-- DATA SUPPLIED follows --

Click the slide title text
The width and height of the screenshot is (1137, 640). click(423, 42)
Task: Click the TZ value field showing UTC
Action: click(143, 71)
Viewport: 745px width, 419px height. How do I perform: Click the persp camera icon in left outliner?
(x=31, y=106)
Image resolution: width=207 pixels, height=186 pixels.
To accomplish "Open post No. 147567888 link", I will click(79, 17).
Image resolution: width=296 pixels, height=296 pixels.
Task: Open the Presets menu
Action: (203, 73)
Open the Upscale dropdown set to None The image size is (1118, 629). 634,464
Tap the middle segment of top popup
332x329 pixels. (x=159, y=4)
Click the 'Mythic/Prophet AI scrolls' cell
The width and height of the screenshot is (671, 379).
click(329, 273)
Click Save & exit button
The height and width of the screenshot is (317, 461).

-- DATA SUPPLIED concluded --

• WHAT IS NEEDED: Repeat, without change, each line of the data above from the one that contains "The width and height of the screenshot is (671, 379)." through the final line, counting both.

• REPLY TO THE TASK:
The width and height of the screenshot is (671, 379).
click(329, 273)
Click Save & exit button
The height and width of the screenshot is (317, 461).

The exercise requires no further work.